| Given problem |
Could you quote the data below verbatim, from its very first line through the line that contains "will (1158, 28).", including both of those lines?
"""
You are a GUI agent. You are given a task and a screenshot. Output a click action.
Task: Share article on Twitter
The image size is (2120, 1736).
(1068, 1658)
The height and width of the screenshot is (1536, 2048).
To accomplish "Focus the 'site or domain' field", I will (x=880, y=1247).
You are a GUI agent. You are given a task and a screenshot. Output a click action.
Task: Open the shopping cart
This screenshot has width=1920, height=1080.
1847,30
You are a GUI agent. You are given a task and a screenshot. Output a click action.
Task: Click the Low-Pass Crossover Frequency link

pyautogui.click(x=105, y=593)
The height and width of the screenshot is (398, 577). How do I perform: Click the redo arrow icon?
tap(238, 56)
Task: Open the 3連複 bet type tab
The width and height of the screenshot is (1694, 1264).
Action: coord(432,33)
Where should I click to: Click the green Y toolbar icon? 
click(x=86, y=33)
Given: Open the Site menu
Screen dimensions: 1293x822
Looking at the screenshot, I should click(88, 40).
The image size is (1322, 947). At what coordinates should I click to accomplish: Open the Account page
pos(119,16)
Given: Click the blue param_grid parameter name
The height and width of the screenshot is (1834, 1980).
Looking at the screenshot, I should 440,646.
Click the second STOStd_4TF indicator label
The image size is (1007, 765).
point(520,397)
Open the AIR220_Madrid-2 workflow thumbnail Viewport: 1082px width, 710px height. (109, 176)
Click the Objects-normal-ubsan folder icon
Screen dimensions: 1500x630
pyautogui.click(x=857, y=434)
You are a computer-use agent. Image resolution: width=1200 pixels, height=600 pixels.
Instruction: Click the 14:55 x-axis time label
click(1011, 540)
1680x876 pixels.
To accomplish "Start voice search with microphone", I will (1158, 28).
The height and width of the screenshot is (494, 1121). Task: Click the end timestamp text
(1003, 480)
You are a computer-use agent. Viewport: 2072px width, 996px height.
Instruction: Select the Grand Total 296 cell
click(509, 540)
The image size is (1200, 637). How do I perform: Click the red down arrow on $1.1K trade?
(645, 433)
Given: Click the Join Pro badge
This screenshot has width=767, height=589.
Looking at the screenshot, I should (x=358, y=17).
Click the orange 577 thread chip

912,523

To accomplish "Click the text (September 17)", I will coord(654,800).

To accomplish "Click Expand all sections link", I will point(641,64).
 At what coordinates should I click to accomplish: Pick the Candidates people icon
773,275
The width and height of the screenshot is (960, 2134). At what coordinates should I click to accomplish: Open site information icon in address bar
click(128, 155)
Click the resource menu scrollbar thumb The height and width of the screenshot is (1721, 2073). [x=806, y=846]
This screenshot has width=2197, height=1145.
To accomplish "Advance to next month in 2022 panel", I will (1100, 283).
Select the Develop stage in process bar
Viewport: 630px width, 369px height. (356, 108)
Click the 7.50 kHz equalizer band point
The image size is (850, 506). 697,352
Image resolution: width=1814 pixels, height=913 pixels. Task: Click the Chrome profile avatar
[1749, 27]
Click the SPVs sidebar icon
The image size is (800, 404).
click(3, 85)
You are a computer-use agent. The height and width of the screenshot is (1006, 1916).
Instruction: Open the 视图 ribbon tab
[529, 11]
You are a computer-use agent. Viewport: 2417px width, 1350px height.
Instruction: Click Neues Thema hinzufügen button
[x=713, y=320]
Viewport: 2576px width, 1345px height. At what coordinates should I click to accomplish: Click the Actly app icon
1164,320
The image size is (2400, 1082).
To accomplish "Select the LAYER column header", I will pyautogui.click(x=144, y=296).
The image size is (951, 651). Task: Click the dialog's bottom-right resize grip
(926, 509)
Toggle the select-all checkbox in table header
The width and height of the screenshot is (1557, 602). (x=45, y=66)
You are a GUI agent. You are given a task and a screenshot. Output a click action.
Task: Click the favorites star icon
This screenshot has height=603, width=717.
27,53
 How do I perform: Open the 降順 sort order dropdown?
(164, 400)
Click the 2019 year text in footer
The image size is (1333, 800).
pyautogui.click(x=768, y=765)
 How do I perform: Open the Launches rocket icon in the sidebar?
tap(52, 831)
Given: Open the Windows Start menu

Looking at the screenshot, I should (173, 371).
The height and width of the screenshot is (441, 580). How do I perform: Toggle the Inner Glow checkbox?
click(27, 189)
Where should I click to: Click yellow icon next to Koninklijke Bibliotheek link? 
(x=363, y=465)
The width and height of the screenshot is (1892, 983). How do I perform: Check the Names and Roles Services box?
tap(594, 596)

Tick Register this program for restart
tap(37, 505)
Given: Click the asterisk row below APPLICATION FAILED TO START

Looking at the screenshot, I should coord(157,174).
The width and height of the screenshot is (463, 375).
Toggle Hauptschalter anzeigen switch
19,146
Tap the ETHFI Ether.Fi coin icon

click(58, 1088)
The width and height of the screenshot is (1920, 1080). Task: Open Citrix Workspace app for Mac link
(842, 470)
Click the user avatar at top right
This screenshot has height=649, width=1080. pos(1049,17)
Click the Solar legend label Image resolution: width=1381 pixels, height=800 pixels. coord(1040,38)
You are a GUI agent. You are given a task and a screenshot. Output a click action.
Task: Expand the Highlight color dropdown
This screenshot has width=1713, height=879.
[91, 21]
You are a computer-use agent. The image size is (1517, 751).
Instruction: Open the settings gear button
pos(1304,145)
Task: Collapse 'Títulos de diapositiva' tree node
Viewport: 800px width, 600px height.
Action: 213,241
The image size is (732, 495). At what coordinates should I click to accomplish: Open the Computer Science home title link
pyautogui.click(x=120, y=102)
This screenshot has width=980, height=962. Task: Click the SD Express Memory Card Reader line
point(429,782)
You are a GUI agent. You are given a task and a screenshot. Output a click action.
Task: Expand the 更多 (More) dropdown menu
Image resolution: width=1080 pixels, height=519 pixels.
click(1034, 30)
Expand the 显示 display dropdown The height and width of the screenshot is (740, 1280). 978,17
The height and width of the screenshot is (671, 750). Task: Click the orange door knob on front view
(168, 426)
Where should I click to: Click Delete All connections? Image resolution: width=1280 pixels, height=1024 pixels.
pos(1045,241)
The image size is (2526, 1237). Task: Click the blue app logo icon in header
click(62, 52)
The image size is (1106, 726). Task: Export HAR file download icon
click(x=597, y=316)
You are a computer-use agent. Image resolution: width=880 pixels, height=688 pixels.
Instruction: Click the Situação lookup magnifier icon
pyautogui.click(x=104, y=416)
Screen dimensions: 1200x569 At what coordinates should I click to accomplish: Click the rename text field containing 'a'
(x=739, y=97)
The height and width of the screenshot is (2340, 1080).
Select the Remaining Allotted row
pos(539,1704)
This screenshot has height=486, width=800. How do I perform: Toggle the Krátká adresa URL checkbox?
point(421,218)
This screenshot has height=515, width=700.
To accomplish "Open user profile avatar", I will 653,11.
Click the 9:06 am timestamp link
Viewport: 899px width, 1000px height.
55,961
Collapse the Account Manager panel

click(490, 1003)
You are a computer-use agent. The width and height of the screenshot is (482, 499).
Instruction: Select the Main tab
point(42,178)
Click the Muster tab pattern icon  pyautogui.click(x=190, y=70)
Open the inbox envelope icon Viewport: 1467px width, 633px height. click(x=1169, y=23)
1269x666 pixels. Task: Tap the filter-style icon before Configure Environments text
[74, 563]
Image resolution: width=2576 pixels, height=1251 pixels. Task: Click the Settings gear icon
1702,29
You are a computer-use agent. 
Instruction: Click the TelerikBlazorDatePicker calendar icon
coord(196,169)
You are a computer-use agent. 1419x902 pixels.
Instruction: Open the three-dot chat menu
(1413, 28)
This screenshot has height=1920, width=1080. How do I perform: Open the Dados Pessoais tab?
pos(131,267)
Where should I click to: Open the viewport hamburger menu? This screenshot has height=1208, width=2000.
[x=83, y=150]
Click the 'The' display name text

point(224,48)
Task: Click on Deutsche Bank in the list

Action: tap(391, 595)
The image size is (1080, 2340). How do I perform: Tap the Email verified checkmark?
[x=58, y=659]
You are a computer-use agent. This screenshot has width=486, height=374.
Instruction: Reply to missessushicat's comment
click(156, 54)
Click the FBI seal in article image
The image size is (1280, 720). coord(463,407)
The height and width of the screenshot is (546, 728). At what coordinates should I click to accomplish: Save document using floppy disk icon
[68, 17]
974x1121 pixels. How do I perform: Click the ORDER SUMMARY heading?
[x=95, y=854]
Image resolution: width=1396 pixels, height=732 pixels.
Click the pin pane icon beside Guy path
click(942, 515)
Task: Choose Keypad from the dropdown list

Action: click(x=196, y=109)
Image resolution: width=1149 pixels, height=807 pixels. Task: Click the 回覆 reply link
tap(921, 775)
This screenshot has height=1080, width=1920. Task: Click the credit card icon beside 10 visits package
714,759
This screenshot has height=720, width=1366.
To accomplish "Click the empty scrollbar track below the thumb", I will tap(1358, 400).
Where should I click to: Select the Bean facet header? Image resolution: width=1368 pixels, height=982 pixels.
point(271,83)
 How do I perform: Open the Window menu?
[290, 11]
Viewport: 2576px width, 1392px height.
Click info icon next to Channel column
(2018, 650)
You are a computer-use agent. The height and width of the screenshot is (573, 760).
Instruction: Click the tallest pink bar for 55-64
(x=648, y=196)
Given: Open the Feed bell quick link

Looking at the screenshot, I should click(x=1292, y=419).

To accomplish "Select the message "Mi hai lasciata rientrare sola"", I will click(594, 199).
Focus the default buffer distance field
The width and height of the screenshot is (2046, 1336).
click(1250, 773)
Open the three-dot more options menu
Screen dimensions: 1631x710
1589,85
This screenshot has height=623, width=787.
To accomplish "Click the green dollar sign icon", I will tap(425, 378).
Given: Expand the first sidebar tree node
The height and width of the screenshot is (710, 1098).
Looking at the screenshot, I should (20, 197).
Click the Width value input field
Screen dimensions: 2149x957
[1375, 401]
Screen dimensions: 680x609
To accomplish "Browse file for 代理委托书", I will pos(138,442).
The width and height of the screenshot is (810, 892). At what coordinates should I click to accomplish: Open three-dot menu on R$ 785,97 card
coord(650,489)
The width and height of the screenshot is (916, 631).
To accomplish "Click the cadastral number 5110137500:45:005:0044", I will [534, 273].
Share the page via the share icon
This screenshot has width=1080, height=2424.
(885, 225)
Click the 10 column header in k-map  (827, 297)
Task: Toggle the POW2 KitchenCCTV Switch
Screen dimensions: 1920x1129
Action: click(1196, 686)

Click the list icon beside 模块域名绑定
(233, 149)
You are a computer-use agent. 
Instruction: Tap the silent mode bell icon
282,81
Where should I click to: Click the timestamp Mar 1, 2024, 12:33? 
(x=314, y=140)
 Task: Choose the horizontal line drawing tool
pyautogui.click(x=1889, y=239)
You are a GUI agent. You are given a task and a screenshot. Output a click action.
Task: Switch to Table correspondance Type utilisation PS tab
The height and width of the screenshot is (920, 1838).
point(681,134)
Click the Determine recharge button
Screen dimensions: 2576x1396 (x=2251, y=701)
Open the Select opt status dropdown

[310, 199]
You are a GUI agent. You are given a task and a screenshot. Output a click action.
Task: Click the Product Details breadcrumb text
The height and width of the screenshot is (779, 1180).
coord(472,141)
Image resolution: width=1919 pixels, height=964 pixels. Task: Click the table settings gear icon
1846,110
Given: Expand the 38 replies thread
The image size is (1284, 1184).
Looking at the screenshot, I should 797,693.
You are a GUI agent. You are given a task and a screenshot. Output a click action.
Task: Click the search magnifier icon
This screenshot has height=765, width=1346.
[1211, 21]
"""
| Response |
You are a GUI agent. You are given a task and a screenshot. Output a click action.
Task: Share article on Twitter
The image size is (2120, 1736).
(1068, 1658)
The height and width of the screenshot is (1536, 2048).
To accomplish "Focus the 'site or domain' field", I will (x=880, y=1247).
You are a GUI agent. You are given a task and a screenshot. Output a click action.
Task: Open the shopping cart
This screenshot has width=1920, height=1080.
1847,30
You are a GUI agent. You are given a task and a screenshot. Output a click action.
Task: Click the Low-Pass Crossover Frequency link

pyautogui.click(x=105, y=593)
The height and width of the screenshot is (398, 577). How do I perform: Click the redo arrow icon?
tap(238, 56)
Task: Open the 3連複 bet type tab
The width and height of the screenshot is (1694, 1264).
Action: coord(432,33)
Where should I click to: Click the green Y toolbar icon? 
click(x=86, y=33)
Given: Open the Site menu
Screen dimensions: 1293x822
Looking at the screenshot, I should click(88, 40).
The image size is (1322, 947). At what coordinates should I click to accomplish: Open the Account page
pos(119,16)
Given: Click the blue param_grid parameter name
The height and width of the screenshot is (1834, 1980).
Looking at the screenshot, I should 440,646.
Click the second STOStd_4TF indicator label
The image size is (1007, 765).
point(520,397)
Open the AIR220_Madrid-2 workflow thumbnail Viewport: 1082px width, 710px height. (109, 176)
Click the Objects-normal-ubsan folder icon
Screen dimensions: 1500x630
pyautogui.click(x=857, y=434)
You are a computer-use agent. Image resolution: width=1200 pixels, height=600 pixels.
Instruction: Click the 14:55 x-axis time label
click(1011, 540)
1680x876 pixels.
To accomplish "Start voice search with microphone", I will (1158, 28).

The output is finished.